Svizzera, polemica su perdite Cassa pensioni e su politiche contro super-franco

La Svizzera è l’esempio di come possa essere coinvolto nelle turbolenze dei mercati anche un’economia apparentemente molto slegata dal contesto internazionale, non essendo nè nell’Eurozona, nè nell’Unione Europea, e malgrado i suoi fondamentali siano molto solidi. E proprio la grande stabilità finanziaria e la floridità dell’economia elvetica sono i fattori che hanno dato vita al denomeno del super-franco, ossia dell’apprezzamento eccessivo della valuta svizzera sul mercato del cambio.

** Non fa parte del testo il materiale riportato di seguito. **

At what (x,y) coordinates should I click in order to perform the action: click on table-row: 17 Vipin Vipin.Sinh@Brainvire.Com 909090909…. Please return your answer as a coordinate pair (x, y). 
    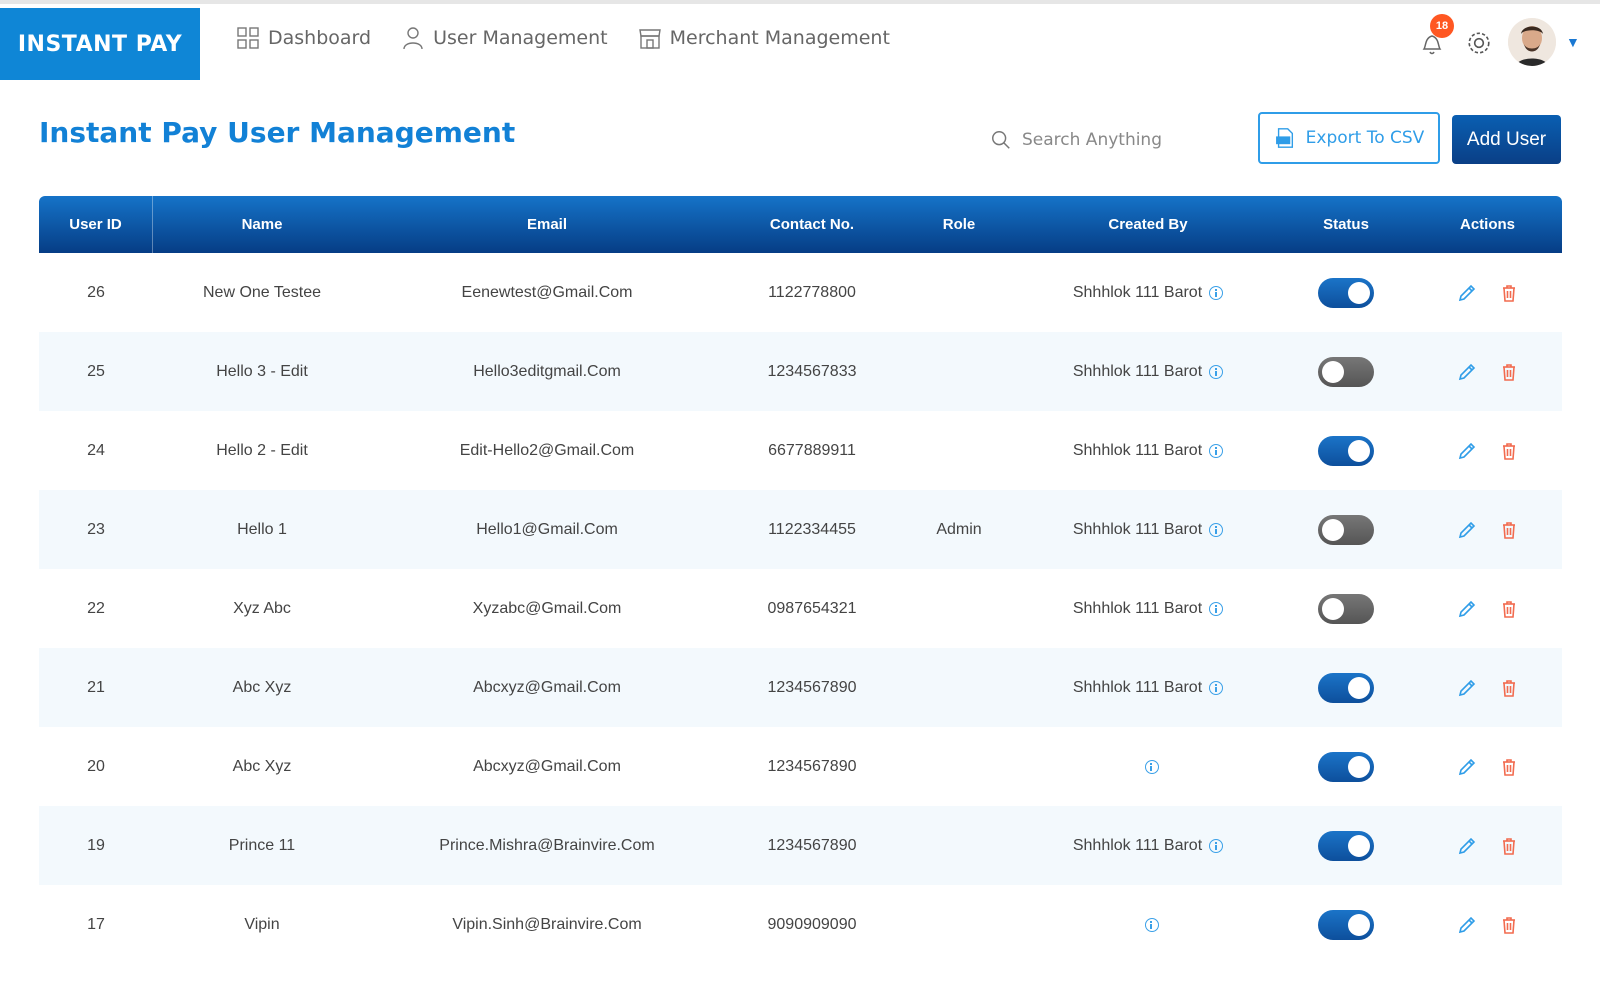
    Looking at the image, I should click on (800, 924).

Considerata una valuta-rifugio, in una fase di grandi turbolenze nell’area euro e negli USA, il franco si è apprezzato di circa il 40% in un paio di anni, scatenando la reazione delle imprese esportatrici, che registrano grandi difficoltà a vendere le loro merci all’estero. Il timore di contraccolpi all’economia elvetica hanno spinto la Banca Nationale Svizzera, una decina di giorni fa, ad abbassare i tassi a livello zero, nonchè a prendere in considerazione anche la possibilità di fissare la parità contro l’euro.

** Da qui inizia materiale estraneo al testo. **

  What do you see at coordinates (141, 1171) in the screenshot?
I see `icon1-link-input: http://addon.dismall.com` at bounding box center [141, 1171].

Adesso, il sindacato dell’USS denuncia un altro effetto negativo del super-franco, cioè la perdita di 50 miliardi di franchi su 700 della Cassa Pensioni, la quale effettua operazioni in valuta estera (deprezzata contro il franco), solo negli ultimi 20 mesi. La polemica porta acqua al mulino della Lega dei Ticinesi, che da tempo chiedono che la cassa pensionistica svolga solo operazioni nazionali. Smentite, tuttavia, le ipotesi di tagliare le pensioni, abbassamdo il tasso di conversione.

Critiche, invece, all’operato della banca centrale giungono dall’UBS, il cui responsabile per le attività elvetiche denuncia che tali operazioni di breve termine saranno certamente pagate dall’economia nel lungo periodo.